─── KUTIPAN

Ketiga bentuk ritme itu tidak bersifat "aural", tidak sebagaimana warna dan bentuk dalam lukisan, dan bukan pula berupa "alunan nuansa verbal". Ritme yang sesungguhnya dalam bahasa harus bersifat auditif (dengaran). Bahasa Jepang, kata Sakutaro, tak memiliki tekanan aksentual sehingga puisinya kurang memiliki "auditory". Karena itu puisi Jepang berbeda dari puisi di negeri lain. Di dalam tanka dan haiku, penyair Jepang hanya mampu memanfaatkan ritme emotif. Tugas penyair kontemporer karenanya, ujar Sakutaro, adalah memperkaya puisi Jepang dengan ritme auditory ini. Karena tanka dan haiku terbatas untuk memenuhi gagasannya ini, maka dia menetapkan untuk menyatakan bahwa puisi bebas merupakan bentuk yang sebaik-baiknya untuk menerapkan konsep atau wawasannya.

──────
─── BAHAN SUMBER

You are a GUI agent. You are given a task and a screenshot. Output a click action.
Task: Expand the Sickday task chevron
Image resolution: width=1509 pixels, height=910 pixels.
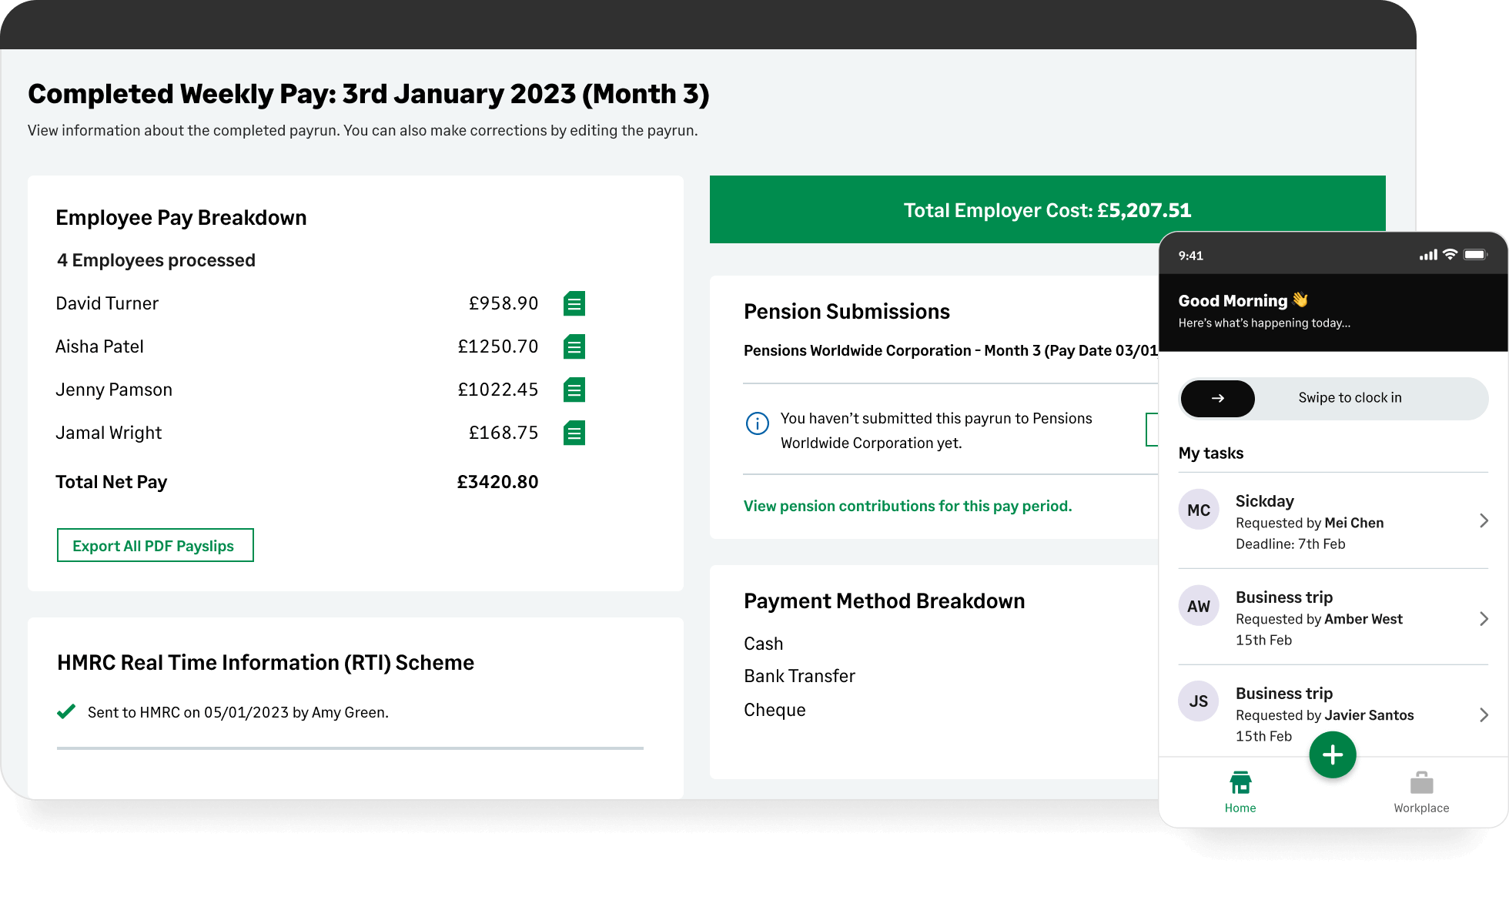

──────

TUGAS YANG DIKERJAKAN =
(a) Menurut kutipan, apa tugas penyair kontemporer menurut Sakutaro?
(b) Apakah setiap pernyataan berikut sesuai dengan kutipan? Jawab ya atau tidak, lalu sertakan kata-kata penentunya dari kutipan.
(i) Sakutaro berpendapat bahwa bahasa Jepang memiliki tekanan aksentual.
(ii) Dalam tanka dan haiku, penyair Jepang hanya mampu memanfaatkan ritme emotif.
(iii) Sakutaro menyatakan puisi bebas sebagai bentuk terbaik untuk menerapkan wawasannya.
(c) Kutip persis seluruh bagian kutipan dari "Ketiga bentuk ritme" turun sampai ke "konsep atau wawasannya.".

JAWABAN TIAP TUGAS =
(a) Memperkaya puisi Jepang dengan ritme auditory.

(b)
(i) Tidak: "Bahasa Jepang, kata Sakutaro, tak memiliki tekanan aksentual"
(ii) Ya: "Di dalam tanka dan haiku, penyair Jepang hanya mampu memanfaatkan ritme emotif."
(iii) Ya: "puisi bebas merupakan bentuk yang sebaik-baiknya untuk menerapkan konsep atau wawasannya"

(c)
Ketiga bentuk ritme itu tidak bersifat "aural", tidak sebagaimana warna dan bentuk dalam lukisan, dan bukan pula berupa "alunan nuansa verbal". Ritme yang sesungguhnya dalam bahasa harus bersifat auditif (dengaran). Bahasa Jepang, kata Sakutaro, tak memiliki tekanan aksentual sehingga puisinya kurang memiliki "auditory". Karena itu puisi Jepang berbeda dari puisi di negeri lain. Di dalam tanka dan haiku, penyair Jepang hanya mampu memanfaatkan ritme emotif. Tugas penyair kontemporer karenanya, ujar Sakutaro, adalah memperkaya puisi Jepang dengan ritme auditory ini. Karena tanka dan haiku terbatas untuk memenuhi gagasannya ini, maka dia menetapkan untuk menyatakan bahwa puisi bebas merupakan bentuk yang sebaik-baiknya untuk menerapkan konsep atau wawasannya.